Ne kadar zor olsa da olabildiğince açık havada bol oksijenli sokak yürüyüşleri yapmak, kendinize ait bir zaman ve odada meditasyon, yoga, dua, huzur veren, sevdiğiniz bir ritüel, herhangi bir el işi, zanaat veya sanat çalışması öz benlikle yeniden baş başa olmayı ve tekrar bağ kurmayı sağlayabilir.

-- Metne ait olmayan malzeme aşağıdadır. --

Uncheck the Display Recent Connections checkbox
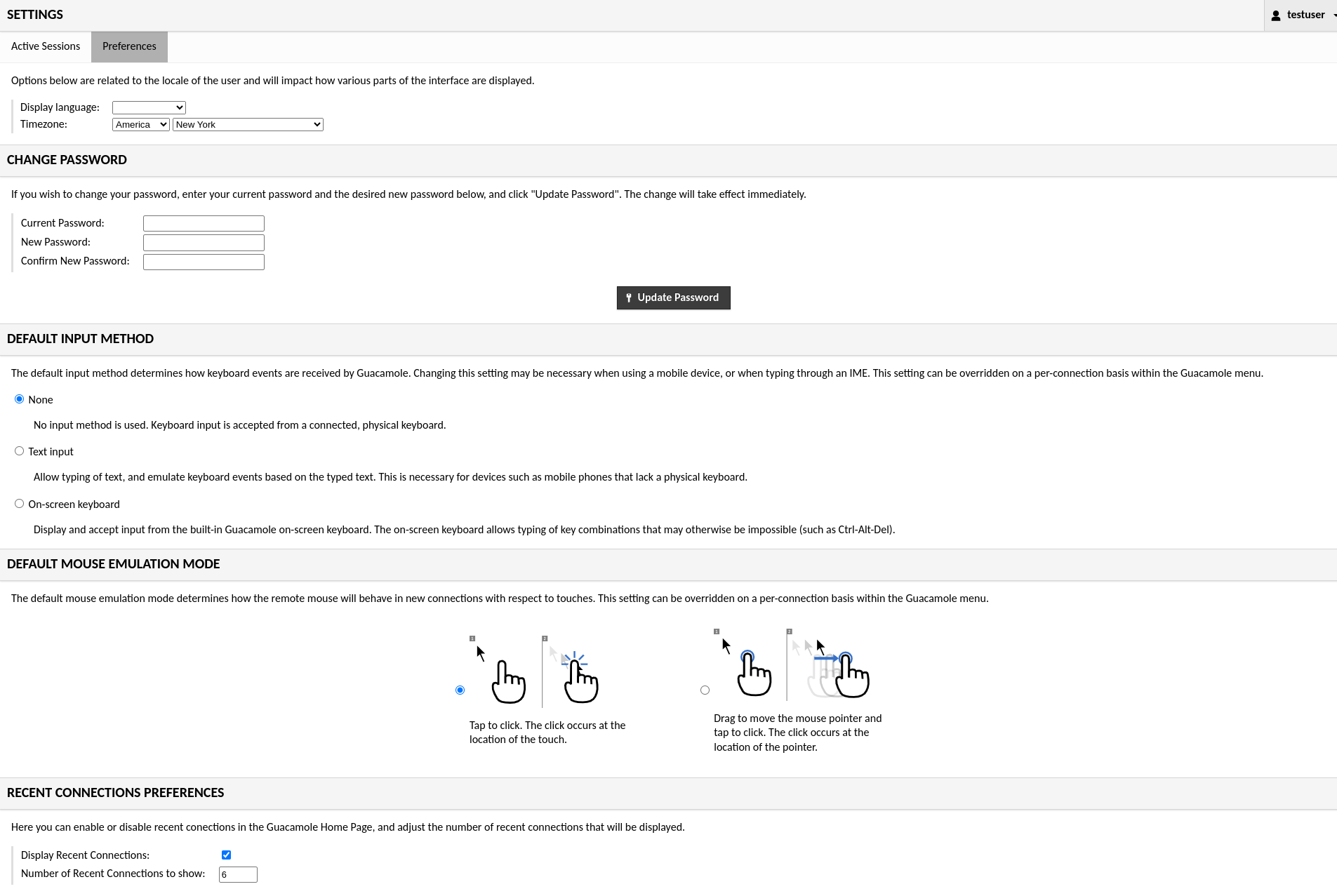 [226, 855]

Bir ihtimal daha var ki günü hafif geçirmek adına destek aldığımız keyif verenlerle, onların uyarıcı etkileri birbirine karışmış olabilir. Kahve içmek, TV izlemek, sosyal medyada zaman geçirmek. Hemen hemen tüm günü aynı alanda geçirdiğimiz şu zamanlarda günlük yaşam çizelgemiz şaşmış olabilir. Bizi hayata bağladığını düşündüğümüz sınırlı sayıdaki zevkimizi korumak, doğal olarak onlara sarılmak istiyor olabiliriz. Ancak bir adım geri çekilip bakınca her şeyin fazlasının zarar olduğunu hatırlamak, toksik zehirlenmeye girmeden molalar vermek, kullanım sıklıklarını azaltmak, üzerimizdeki uyarıcı, gerginlik yaratıcı etkilerini azaltarak aldığımız faydayı arttırabilir.

En zor kısım… Bu değişiklikleri yapmaya başlamak. Yorgunluğun en kötü etkisi yeni bir şey yapmaya başlamanın, var olan rutini dönüştürmenin, hatta tümüyle vazgeçmenin kolay olmayacakmış gibi hissedilmesi.

Eğer içinizde bir ışık uyandıysa yukarıdaki önerilerden size en kolay geleniyle başlayın derim. Kendinizi biraz olsun daha iyi hissetmeye başladığınızda diğer adımları atmak daha mümkün gelecektir. Tüm alanlarda hepimizi zorlayan bu süreci hep birlikte ruh, beden, zihin sağlığı bütünlüğü ile atlatmamız dileklerimle.

Sevgiyle…

İlginizi çekebilir: Yoga felsefesini hayatınıza ne kadar dahil edebiliyorsunuz?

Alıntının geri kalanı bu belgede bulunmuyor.